Pirates took over 2007’s big Memorial Day weekend, and the crew has returned to reclaim the same tentpole, if we’ll have them. Whoever wins the weekend aside, Pirates 5 might just dip under a $200 million total domestically, though I’m sure on foreign seas it should sail quite robustly all throughout the summer. If Americans really are tired of sequels, there’s even a fringe and unlikely scenario where this entry finishes under $100 million, though it’s absolutely guaranteed that it’ll still outgross The League of Extraordinary Gentlemen 5.
Opening weekend: $63 million (4-day) / Total gross: $145 million
4. Alien: Covenant (May 19th)
Depending on how you count, Covenant is the eighth film depicting the long-running misadventures of the malnourished chest-busters from another planet. A prequel, it is set to excite franchise loyalists for one particular reason: it is directed by Ridley Scott, who went from commercials and the western The Duellists to break out as a serious filmmaker with the 1979 original, and whose direction was succeeded, among others, by James Cameron for Aliens (1986) and David Fincher for Alien 3 (1992).
Coming off one of his biggest hits, The Martian, Scott returns to the well again, 38 years after he launched both a franchise and a sub-genre, inspiring any number of films about largely working class teams of space travelers/soldiers/mercenaries who get munched on by aliens/monsters/hungry dogs in a closed-off location, until only the female lead has survived, with maybe a solitary male, along the lines of Noah’s ark.

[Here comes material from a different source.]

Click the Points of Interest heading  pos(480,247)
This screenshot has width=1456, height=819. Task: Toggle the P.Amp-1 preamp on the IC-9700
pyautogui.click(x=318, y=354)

Scott’s 2012 semi-prequel Prometheus mixed high-priced sci-fi theorizing with bits and pieces of alien creature action, including a successful (!) and improvised self-surgery to remove a ready-to-pop alien. This time around, Prometheus’ Michael Fassbender plays one of the series’ trademark cyborgs, and new cast members include Katherine Waterston, Billy Crudup, and Danny McBride (I assume the last two will not return for a sequel, except in flashbacks, if you know what I mean). In most ways, the series is back to basics: unsuspecting scientists will walk into darkened rooms, alien monsters will lurch hungrily from both inside and out, and new information about the creatures’ origin may be revealed (are those things really that mysterious? I assumed what you see is what you get).
If we don’t count the more vaguely connected Prometheus (which opened with $51 million and finished with $126m), then Alien: Covenant has a decent chance at becoming the series’ first film to officially, finally, without any adjustment of numbers, cross the $100 million mark (Aliens came nearest, at $85 million). If Scott has done something new and exciting with his original concept, he will be given thanks at the box office. If he has at the very least crafted an entertaining and memorable action and gore film, it may be even more successful. These days, fan service is rewarded loyally and handsomely.
Opening weekend: $45 million / Total gross: $117 million
5. Snatched (May 12th)
Snatched (lord, please say that title isn’t a pun) conjoins Goldie Hawn and Amy Schumer as mother and daughter (in that order?), and places them into an R-rated road comedy slotted in between the month’s more obvious blockbusters. The presence of the always topical and often controversial Schumer may excite some of my co-generationists, but the main event in Snatched is the comeback of one of my all-time favorite actresses, Hawn, in her first film role since 2002’s entertaining The Banger Sisters, and the second since 2001’s Town & Country, which has gained some fame for many wrong reasons. Goldie, who is very funny and quite likeable, was one of the top female box office stars of the 1980s, with a legendary set of credits from Cactus Flower (1969) to Private Benjamin (1980) and the amusing Overboard (1987), though she has chosen to sit out most of the 21st century, so far.